**Instructions to follow**
Pull out all lines from the listing below in which the word "computer" appears.

**Listed records**
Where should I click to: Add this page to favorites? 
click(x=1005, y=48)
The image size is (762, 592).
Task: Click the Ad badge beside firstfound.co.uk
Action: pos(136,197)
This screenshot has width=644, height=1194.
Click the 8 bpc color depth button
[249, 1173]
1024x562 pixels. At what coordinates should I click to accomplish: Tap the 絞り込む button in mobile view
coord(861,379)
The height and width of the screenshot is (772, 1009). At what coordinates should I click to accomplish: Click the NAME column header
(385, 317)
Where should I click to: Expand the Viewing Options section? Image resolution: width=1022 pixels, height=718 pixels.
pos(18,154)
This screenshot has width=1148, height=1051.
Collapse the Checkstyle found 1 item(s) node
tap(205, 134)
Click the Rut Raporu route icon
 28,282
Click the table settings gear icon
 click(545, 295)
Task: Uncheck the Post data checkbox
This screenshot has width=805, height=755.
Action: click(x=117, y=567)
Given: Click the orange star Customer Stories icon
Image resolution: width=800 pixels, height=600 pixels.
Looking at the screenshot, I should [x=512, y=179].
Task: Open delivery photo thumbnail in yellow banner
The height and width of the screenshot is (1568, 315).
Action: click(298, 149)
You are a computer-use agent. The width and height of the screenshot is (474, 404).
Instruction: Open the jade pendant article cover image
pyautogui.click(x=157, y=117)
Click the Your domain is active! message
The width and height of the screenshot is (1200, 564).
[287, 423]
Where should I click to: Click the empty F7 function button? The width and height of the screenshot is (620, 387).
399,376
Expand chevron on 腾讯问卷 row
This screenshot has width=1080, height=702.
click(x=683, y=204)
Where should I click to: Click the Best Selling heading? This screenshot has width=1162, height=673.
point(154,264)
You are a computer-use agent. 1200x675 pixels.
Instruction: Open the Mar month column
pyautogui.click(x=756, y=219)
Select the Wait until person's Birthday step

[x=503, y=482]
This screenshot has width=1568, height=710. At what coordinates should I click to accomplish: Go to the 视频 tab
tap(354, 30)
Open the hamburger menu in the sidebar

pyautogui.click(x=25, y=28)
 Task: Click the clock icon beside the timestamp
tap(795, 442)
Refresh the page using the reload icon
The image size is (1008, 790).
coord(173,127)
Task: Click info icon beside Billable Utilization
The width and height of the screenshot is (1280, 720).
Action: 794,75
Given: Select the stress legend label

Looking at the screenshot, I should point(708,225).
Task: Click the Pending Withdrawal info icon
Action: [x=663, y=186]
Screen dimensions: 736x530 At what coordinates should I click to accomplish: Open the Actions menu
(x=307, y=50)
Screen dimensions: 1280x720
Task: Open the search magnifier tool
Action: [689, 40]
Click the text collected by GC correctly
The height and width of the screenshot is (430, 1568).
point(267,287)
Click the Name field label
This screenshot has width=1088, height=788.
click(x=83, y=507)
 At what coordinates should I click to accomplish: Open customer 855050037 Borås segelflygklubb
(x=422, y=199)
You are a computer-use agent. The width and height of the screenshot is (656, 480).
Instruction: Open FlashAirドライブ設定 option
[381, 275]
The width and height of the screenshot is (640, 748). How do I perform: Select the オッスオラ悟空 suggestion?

**Solved exercise**
You are a computer-use agent. The width and height of the screenshot is (474, 404).
You are a computer-use agent. 1200x675 pixels.
You are a computer-use agent. The width and height of the screenshot is (656, 480).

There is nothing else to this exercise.